Lo sapevamo già, o quantomeno lo prezzavamo già.

Ciononostante sono stato fino alle 00.40 a vedere se contrariamante a quanto scontato dal mercato il parlamento gli potesse dare contro.

Perche’ scontato?

Il corso dell’Euro era già risalito a 1.44 dal bottom a 1.41

Il dax dal punto peggiore della correzione (oh, non ho usato crollo…. perche’ siamo in un range melmoso da 8 mesi, e di crollo non si e’ trattato) in area 7.000 è risalito a 7.320 (rompendo di slancio la ress a 7280 che gia aveva fatto da spartiacque mesi fa)

Il Fib ha come già scritto confermato il range 20.500 / 21.500 con estensioni simmetriche di 700 punti a 20.200 e 19.800 (overshot a 600 su stacco dividendo e qualche fund manager che non resisteva proprio a pensare alla fine del mondo o a qualche sfortunato preda della perdita di calma)

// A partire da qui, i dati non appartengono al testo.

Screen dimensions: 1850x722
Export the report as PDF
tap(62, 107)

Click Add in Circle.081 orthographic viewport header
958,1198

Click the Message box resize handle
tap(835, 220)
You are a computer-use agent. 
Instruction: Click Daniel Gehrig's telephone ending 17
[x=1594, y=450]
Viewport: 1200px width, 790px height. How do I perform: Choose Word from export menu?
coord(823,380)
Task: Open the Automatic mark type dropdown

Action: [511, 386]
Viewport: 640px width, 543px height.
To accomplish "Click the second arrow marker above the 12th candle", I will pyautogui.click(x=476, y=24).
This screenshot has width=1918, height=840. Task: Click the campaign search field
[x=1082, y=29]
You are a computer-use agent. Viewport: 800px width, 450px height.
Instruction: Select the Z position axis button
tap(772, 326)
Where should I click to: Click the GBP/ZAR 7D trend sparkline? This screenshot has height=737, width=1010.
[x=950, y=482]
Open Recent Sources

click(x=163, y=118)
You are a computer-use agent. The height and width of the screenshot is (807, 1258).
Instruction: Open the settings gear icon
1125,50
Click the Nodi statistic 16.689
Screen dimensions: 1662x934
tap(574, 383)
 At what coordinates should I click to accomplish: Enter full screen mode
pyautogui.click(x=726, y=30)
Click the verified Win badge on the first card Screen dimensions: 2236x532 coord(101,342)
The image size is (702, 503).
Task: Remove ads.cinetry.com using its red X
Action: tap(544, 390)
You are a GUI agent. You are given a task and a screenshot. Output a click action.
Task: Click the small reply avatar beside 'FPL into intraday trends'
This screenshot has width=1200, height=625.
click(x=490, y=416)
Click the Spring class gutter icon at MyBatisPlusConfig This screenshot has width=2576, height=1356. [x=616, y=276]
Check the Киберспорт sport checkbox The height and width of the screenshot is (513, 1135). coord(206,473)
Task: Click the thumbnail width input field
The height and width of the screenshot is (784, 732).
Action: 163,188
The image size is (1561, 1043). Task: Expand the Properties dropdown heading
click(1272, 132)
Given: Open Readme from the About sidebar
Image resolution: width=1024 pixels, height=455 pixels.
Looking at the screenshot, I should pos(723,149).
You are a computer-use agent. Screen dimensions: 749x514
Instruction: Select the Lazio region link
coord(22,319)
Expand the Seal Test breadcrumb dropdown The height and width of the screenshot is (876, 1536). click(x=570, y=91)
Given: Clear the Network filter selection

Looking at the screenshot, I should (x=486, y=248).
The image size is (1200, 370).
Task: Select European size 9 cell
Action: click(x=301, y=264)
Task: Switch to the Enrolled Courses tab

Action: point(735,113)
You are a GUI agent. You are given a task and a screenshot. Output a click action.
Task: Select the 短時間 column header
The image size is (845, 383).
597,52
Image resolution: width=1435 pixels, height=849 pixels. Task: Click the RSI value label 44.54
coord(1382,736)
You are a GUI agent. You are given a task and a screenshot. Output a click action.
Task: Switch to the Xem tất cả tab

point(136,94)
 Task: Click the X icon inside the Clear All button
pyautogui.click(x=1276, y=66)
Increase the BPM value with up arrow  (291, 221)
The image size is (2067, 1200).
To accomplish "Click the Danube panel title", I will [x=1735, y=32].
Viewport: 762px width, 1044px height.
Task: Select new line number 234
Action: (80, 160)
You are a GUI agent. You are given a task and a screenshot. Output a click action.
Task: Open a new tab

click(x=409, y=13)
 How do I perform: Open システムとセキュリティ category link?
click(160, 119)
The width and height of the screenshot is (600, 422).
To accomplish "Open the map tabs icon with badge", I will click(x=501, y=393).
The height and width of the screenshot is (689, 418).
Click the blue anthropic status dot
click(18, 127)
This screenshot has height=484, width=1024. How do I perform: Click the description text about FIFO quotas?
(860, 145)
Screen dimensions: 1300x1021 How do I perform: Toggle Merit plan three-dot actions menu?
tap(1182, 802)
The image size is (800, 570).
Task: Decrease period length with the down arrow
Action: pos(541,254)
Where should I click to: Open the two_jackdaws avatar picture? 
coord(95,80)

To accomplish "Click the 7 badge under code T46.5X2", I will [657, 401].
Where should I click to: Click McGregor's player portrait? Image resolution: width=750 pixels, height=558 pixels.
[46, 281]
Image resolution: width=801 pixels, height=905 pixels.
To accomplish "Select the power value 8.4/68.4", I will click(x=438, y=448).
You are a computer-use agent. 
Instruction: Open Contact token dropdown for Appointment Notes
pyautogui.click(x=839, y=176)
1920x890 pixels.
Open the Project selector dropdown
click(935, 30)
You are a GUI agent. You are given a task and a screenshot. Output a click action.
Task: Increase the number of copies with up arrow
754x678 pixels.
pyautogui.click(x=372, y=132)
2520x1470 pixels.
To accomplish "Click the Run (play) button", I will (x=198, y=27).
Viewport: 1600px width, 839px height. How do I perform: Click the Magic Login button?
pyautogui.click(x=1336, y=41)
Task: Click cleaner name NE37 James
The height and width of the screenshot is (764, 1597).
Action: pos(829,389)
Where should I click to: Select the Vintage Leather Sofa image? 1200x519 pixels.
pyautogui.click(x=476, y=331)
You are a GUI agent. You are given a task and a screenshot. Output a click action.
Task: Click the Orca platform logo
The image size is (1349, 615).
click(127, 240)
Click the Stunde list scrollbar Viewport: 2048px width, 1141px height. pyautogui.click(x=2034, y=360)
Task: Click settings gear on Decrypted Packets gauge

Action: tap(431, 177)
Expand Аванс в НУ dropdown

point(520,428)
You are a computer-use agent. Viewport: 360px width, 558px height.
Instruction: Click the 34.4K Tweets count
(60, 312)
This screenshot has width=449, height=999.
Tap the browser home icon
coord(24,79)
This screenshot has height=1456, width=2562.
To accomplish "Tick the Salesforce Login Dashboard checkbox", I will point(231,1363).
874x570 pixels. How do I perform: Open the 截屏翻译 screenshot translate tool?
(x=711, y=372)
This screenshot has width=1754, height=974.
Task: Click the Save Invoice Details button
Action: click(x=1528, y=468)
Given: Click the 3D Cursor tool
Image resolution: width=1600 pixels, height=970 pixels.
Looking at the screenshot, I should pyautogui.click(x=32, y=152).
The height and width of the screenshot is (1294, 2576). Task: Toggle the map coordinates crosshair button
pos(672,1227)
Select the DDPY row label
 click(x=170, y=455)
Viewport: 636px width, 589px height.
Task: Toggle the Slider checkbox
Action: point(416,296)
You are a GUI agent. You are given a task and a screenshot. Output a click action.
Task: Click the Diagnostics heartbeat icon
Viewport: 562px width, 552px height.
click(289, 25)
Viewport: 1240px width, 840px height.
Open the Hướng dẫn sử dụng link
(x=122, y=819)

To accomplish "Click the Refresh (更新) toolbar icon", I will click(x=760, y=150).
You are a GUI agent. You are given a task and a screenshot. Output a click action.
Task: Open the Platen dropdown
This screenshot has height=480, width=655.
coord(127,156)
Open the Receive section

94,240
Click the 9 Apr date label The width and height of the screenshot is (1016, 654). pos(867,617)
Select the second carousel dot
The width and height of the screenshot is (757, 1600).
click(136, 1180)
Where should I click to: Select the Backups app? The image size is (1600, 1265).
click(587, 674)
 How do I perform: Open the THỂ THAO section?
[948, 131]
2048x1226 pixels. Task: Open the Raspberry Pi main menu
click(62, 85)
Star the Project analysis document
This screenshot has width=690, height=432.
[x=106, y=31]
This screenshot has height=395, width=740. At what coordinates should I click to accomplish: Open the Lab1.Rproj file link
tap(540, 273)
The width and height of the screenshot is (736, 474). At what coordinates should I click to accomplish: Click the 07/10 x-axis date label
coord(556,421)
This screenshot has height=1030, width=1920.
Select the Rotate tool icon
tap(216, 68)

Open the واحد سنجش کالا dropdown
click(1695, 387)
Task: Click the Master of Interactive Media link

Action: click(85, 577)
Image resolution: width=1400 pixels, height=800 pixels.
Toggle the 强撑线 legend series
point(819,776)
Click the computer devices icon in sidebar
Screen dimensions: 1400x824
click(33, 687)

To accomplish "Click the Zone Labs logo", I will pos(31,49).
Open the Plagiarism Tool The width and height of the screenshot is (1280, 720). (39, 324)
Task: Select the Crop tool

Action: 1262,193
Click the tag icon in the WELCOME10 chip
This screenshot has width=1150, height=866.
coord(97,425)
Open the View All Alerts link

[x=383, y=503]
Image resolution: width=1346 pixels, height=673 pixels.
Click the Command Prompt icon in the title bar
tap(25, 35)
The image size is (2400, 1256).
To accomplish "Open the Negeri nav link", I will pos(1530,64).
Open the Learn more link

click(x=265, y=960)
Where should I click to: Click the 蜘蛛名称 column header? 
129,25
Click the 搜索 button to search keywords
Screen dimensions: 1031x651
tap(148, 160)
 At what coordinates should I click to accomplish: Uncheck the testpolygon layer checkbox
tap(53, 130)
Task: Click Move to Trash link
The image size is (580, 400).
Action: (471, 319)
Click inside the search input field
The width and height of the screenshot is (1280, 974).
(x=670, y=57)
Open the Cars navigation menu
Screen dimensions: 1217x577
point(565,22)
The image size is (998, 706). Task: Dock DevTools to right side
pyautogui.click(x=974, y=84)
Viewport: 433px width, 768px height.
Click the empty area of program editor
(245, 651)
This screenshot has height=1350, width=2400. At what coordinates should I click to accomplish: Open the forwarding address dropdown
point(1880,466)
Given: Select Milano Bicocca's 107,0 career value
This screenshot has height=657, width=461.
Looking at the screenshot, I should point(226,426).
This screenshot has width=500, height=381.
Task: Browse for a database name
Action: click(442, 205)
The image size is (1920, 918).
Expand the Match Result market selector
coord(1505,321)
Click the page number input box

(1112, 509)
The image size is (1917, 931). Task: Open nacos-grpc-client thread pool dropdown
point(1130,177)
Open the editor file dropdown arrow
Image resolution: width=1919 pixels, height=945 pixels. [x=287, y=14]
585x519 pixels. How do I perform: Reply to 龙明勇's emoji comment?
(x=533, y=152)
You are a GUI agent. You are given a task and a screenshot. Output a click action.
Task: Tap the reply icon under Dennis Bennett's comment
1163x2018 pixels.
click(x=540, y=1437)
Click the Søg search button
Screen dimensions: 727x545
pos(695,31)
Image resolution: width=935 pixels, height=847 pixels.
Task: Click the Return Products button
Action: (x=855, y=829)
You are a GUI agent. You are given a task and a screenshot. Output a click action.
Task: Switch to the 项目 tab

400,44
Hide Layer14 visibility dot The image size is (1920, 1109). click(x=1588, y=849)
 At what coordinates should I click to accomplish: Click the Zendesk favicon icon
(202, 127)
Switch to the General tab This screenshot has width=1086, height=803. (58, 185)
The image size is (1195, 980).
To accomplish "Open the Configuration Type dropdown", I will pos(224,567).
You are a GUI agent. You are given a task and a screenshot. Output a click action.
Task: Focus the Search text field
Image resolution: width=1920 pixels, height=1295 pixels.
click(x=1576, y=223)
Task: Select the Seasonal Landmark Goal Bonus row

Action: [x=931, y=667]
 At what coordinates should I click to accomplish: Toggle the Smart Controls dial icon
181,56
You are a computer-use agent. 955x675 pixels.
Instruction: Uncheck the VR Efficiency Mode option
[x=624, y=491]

La cosa da considerare più di tutte è invece come la banche italiane siano sempre bistrattate, anche se hanno risanato, e come nessuno le avvicini.

Il nostro indice è molto esposto al settore finance, i migliori rialzi di ieri sono stati di Fiat e di Lottomatica, mentre le banche sono come al solito sottopesate.

Ora la Grecia ha ceduto al ricatto IMF-Bce …. farà riforme impopolari e rientrerà con contestazioni in parametri che sono stati dati e che nessuno in realtà vorrebbe, alle volte ricordo come era bello stampare un po’ di lire (o di dracme) e pagare i debiti monetizzandoli, la svalutazione competitiva che risolveva anche i problemi di export e attirava turisti. Il mondo era davvero più facile negli anni 80 e anche la musica da discoteca era migliore…

Oggi prosegue l’allentamento di tensione, range trade comunque, ancora adesso siamo sotto al 20.400 che ha segnato l’inizio dell’ultima discesa.

La volatilità che era rimasta alta negli ultimi tre giorni per l’attesa e il timore di un voto greco diverso dallo scontato deve scendere, sul rally di ricoperture di oggi aspettiamo la perdita di velocità e tenendo l’esposizione  delta neutrale vendiamo un Call spread per incassare la discesa di volatilità in arrivo.